* EXERCISE GOAL *
Restate the Elasticsearch tutorial below, beginning at the words "Next, as a best" and stopping after "Logstash package repositories.", with "best practice" swapped for "general rule".

* SOURCE PASSAGE *
——

Elasticsearch is a distributed, open-source, full-text search engine which provides multi-tenant capabilities for analyzing multiple data types. It stores and indexes data shipped from sources like Logstash or Kibana. Elasticsearch can then be queried for specific data to return useful information about a particular application, log analysis, application performance data, or other information. 

In this tutorial, we will cover how to install Elasticsearch on Ubuntu 18.04. Aggregating and transforming log information from disparate systems is an essential piece of application management and monitoring in a distributed system. Needing the capability to gather is important, but having the ability to contextualize it and be able to comb through it for relevant data is paramount. That’s where Elasticsearch comes in. 

How to Install and Configure Elasticsearch

Preflight Check

  • A server running Ubuntu 18.04 LTS
  • This tutorial assumes there is a working installation of Java available on the server.
  • The user has a working knowledge of CLI in the terminal

Install Dependencies

Because Elasticsearch uses Java, we need to ensure the Java Development Kit (JDK) is installed. We can check for the Java installation on our Ubuntu server using this command.

root@ubuntu18:~$ java -version
 -bash: java: command not found

If Java is not installed, you can run the command below to install it or review our KB article for more detailed instructions. 

root@ubuntu18:~$ apt install openjdk-8-jdk

Now, we can re-verify our Java JDK installation by running the following command again. 

root@ubuntu18:~$ java -version
openjdk version "13.0.2" 2020-01-14
OpenJDK Runtime Environment (build 13.0.2+8)
OpenJDK 64-Bit Server VM (build 13.0.2+8, mixed mode, sharing)

Prepare the Environment

Next, as a best practice, we should update our system packages by running the following command.

root@ubuntu18:~# apt update -y

Next, we will run the following wget command to pull down and install the GPG Public Signing Key for the Logstash package repositories.

root@ubuntu18:~# apt update -y

The  following step may or may not be necessary on all systems, but to be certain that all prerequisite packages are available, and we have access to all of our repositories via HTTPS, we will install the following software package called apt-transport-https.

root@ubuntu18:~# apt install apt-transport-https -y
Reading package lists... Done
Building dependency tree
Reading state information... Done
The following NEW packages will be installed:
0 upgraded, 1 newly installed, 0 to remove and 0 not upgraded.
Need to get 1692 B of archives.
After this operation, 153 kB of additional disk space will be used.
Get:1 bionic-updates/universe amd64 apt-transport-https all 1.6.12ubuntu0.1 [1692 B]
Fetched 1692 B in 1s (2311 B/s)
Selecting previously unselected package apt-transport-https.
(Reading database ... 35064 files and directories currently installed.)
Preparing to unpack .../apt-transport-https_1.6.12ubuntu0.1_all.deb ...
Unpacking apt-transport-https (1.6.12ubuntu0.1) ...

——

* EXTRACTED MATERIAL *
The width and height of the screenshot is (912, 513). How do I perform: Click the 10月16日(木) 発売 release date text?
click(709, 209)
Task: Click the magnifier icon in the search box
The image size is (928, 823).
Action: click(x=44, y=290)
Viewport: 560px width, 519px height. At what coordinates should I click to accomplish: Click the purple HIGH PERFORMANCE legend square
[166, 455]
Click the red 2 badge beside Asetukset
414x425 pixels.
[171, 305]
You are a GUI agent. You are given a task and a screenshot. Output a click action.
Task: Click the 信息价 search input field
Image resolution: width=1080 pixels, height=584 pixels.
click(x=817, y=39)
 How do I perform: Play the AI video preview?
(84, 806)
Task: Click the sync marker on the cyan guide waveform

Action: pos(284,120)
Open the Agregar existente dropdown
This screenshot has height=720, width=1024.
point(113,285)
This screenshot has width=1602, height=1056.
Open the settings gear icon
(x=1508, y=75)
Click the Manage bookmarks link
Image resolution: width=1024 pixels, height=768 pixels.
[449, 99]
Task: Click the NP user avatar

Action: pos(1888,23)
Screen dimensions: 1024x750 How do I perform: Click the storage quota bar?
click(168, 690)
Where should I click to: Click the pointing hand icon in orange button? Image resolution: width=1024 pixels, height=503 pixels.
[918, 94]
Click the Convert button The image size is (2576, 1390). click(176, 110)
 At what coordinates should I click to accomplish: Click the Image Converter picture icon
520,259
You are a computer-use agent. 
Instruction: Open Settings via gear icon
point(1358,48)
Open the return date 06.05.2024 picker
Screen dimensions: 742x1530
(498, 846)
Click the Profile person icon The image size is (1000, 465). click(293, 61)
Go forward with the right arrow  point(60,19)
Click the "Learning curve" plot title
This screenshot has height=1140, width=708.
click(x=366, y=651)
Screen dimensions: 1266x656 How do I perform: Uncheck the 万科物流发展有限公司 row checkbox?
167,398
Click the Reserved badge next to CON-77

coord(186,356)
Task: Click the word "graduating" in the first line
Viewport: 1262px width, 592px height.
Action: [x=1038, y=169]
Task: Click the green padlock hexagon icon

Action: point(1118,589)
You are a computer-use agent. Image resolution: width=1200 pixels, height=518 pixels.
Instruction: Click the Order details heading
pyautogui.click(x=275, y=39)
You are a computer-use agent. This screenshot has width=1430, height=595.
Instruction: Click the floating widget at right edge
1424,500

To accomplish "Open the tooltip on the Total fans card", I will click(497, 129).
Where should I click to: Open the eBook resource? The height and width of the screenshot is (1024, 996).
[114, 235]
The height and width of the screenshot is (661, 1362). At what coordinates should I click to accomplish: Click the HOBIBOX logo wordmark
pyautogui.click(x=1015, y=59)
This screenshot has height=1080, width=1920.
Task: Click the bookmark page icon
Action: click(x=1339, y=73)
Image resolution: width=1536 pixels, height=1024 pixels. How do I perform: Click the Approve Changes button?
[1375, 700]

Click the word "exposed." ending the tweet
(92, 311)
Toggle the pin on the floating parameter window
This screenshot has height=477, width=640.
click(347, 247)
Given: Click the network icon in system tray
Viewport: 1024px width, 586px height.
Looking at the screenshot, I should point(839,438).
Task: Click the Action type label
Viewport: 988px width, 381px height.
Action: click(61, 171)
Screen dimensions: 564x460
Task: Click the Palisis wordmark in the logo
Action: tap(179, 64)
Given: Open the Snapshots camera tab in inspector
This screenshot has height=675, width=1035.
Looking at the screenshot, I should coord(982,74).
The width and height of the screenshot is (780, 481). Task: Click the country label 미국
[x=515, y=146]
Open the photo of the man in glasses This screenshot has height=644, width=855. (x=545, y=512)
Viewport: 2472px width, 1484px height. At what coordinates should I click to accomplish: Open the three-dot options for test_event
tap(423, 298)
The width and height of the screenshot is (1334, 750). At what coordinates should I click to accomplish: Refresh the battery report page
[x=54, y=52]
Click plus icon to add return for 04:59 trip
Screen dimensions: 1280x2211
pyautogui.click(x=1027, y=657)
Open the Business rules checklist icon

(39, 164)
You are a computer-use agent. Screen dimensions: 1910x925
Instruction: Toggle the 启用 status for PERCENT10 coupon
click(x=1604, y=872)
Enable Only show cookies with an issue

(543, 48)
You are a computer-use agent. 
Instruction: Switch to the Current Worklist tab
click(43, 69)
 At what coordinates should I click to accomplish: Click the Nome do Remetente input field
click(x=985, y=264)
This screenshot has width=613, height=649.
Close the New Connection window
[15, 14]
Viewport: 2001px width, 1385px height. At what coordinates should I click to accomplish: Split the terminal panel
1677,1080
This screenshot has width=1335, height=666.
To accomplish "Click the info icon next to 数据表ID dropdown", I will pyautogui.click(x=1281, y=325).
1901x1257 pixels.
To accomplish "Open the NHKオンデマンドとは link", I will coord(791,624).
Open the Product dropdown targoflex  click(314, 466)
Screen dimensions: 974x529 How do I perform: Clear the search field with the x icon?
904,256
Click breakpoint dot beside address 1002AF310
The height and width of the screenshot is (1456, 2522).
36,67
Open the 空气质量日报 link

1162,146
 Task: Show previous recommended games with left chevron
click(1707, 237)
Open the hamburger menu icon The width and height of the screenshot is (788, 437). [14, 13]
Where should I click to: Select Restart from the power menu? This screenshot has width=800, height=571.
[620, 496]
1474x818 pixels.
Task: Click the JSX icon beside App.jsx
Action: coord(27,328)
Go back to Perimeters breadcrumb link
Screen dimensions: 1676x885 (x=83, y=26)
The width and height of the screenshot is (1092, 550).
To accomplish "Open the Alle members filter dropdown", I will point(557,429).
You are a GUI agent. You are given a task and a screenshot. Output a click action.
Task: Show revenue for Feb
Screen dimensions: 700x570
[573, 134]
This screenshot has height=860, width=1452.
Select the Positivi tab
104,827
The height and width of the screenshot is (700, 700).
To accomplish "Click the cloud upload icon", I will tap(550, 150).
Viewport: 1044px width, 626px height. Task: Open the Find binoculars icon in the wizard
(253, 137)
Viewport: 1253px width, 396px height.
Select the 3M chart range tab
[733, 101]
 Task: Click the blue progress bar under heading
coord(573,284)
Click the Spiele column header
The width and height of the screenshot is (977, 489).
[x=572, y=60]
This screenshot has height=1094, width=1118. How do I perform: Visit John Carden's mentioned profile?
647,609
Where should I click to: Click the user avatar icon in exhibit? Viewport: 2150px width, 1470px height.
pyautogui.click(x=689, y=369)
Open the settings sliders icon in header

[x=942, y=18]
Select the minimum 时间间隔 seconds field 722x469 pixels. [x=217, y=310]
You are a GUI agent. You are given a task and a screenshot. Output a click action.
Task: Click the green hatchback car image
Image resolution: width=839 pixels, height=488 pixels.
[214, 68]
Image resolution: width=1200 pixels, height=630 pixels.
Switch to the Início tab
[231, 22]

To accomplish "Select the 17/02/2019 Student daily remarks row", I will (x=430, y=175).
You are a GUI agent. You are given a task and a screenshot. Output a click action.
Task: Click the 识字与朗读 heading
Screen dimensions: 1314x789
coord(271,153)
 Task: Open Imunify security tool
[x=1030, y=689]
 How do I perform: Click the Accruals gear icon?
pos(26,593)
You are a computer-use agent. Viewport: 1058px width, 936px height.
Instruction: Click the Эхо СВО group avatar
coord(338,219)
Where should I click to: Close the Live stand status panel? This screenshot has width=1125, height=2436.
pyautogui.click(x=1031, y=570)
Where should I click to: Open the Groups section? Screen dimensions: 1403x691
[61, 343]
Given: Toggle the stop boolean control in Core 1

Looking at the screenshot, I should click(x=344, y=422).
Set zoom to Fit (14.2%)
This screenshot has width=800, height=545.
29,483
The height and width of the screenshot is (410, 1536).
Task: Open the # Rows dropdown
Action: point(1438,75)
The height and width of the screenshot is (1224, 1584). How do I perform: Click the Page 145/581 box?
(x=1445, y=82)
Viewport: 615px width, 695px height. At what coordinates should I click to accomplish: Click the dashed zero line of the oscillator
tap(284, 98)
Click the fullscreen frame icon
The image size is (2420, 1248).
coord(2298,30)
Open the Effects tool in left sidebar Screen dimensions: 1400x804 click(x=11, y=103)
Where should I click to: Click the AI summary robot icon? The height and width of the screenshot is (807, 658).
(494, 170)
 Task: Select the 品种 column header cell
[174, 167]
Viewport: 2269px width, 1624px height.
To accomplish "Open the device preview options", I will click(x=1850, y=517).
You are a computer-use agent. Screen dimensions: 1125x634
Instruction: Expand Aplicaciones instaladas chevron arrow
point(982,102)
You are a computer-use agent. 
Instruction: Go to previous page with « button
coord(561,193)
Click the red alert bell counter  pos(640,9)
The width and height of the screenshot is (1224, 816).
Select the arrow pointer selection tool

——

* ANSWER TO THIS TASK *
Next, as a general rule, we should update our system packages by running the following command.

root@ubuntu18:~# apt update -y

Next, we will run the following wget command to pull down and install the GPG Public Signing Key for the Logstash package repositories.